→ What you should do
Reproduce the stretch from the line containing "You are a computer-use agent." through the line containing "click(x=224, y=430)", both included, and nothing else, copying every line including the request. Scale each coordinate in the answers by 1.9 and round it to a whole number, with halves going up.
>> start Data for this exercise
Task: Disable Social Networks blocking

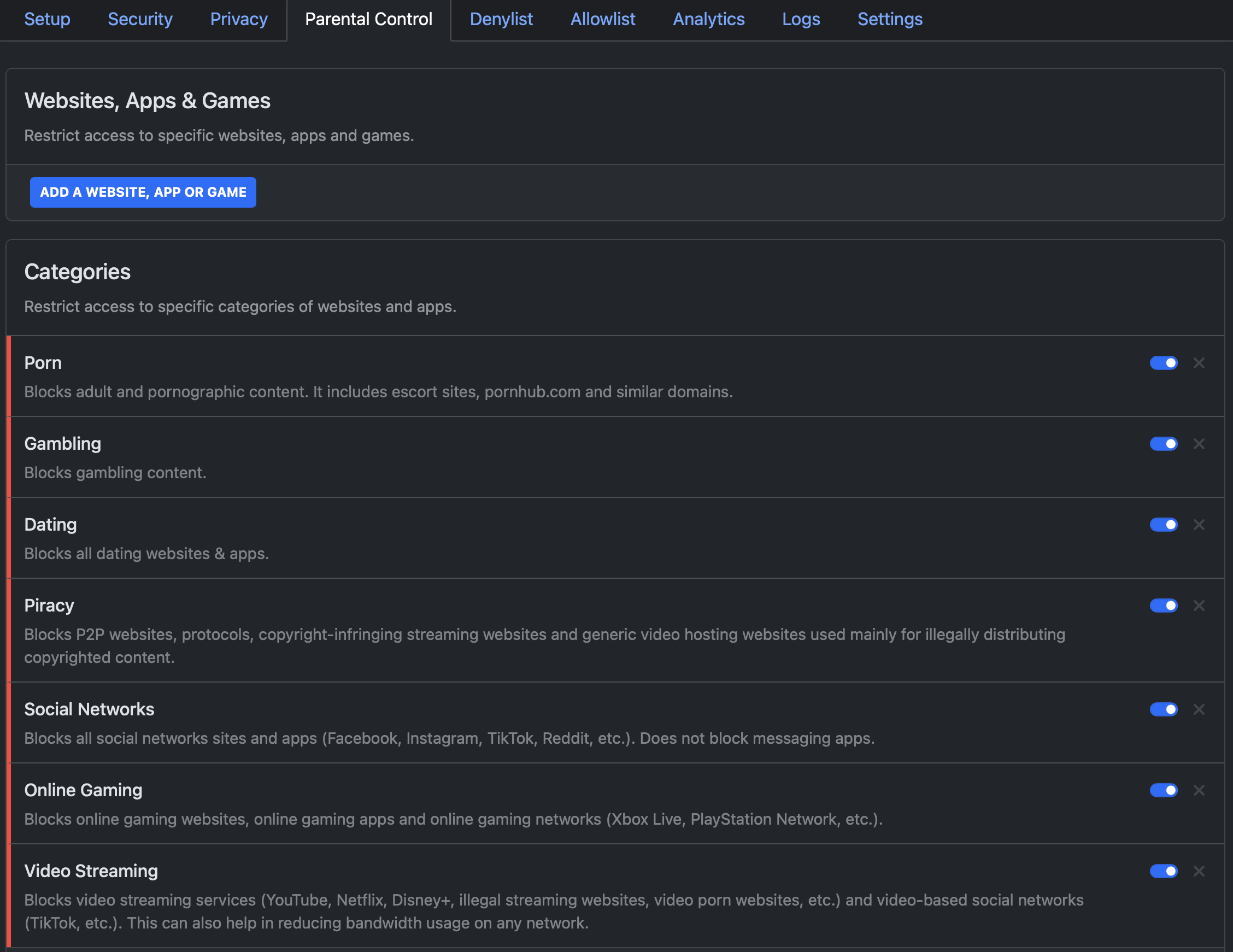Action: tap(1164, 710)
>> end Data for this exercise
>> start Data for this exercise
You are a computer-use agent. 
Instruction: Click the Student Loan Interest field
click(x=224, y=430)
>> end Data for this exercise
→ Solution to this task
You are a computer-use agent. 
Instruction: Click the Student Loan Interest field
click(x=426, y=817)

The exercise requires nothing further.